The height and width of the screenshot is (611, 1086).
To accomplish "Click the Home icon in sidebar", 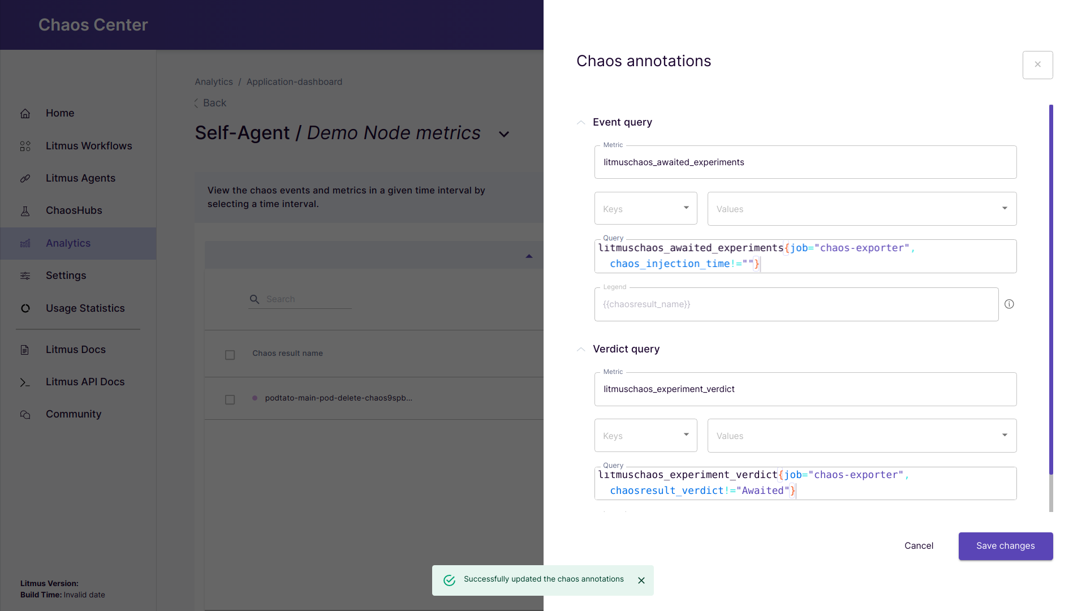I will point(25,114).
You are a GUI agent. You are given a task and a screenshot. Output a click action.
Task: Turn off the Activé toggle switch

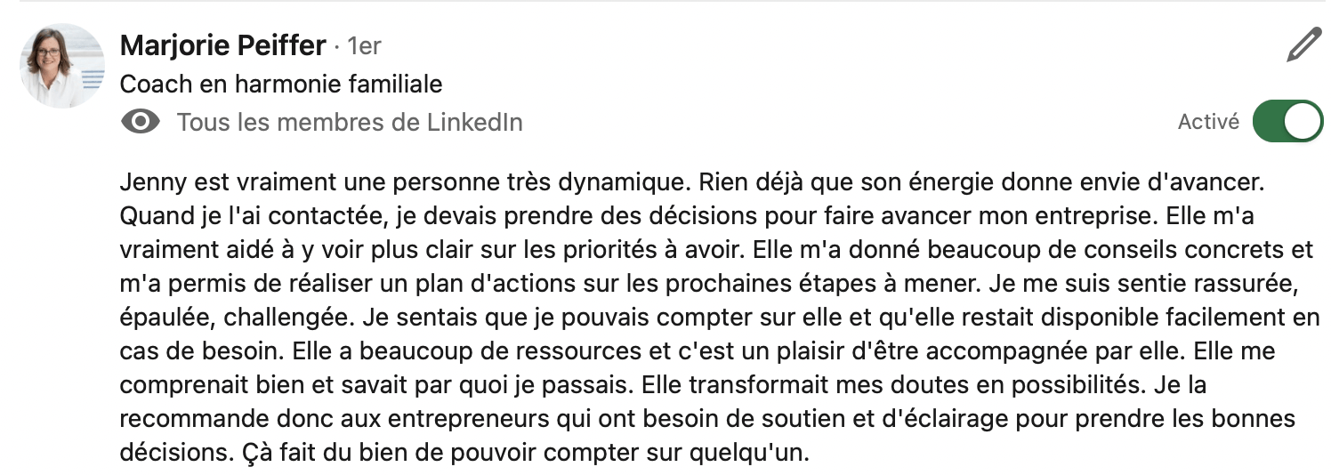pyautogui.click(x=1287, y=122)
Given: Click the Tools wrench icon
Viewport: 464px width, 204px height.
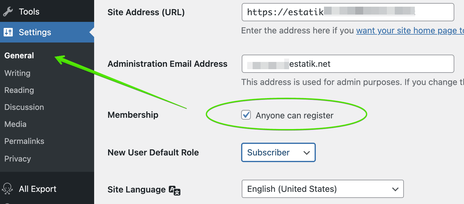Looking at the screenshot, I should point(8,12).
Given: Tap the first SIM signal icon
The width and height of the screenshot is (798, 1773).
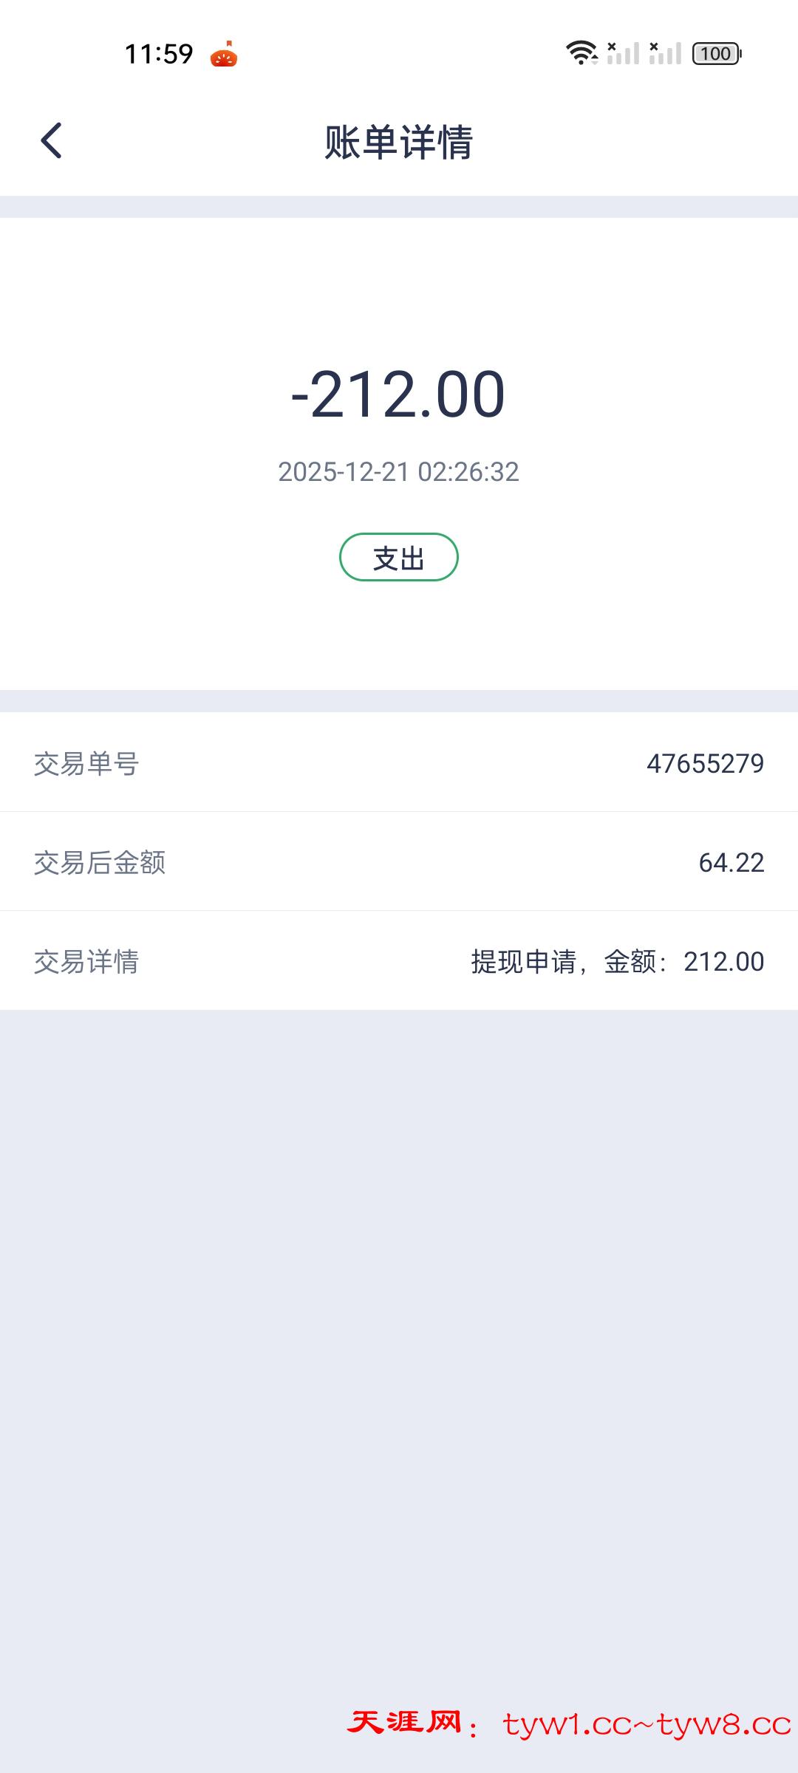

→ Exercise requirements
Locate "Given: Tap the first SIM signal icon" in the listing above, then print exactly the lines from that line through the final one, omitting all pictures.

→ Worked solution
Given: Tap the first SIM signal icon
The width and height of the screenshot is (798, 1773).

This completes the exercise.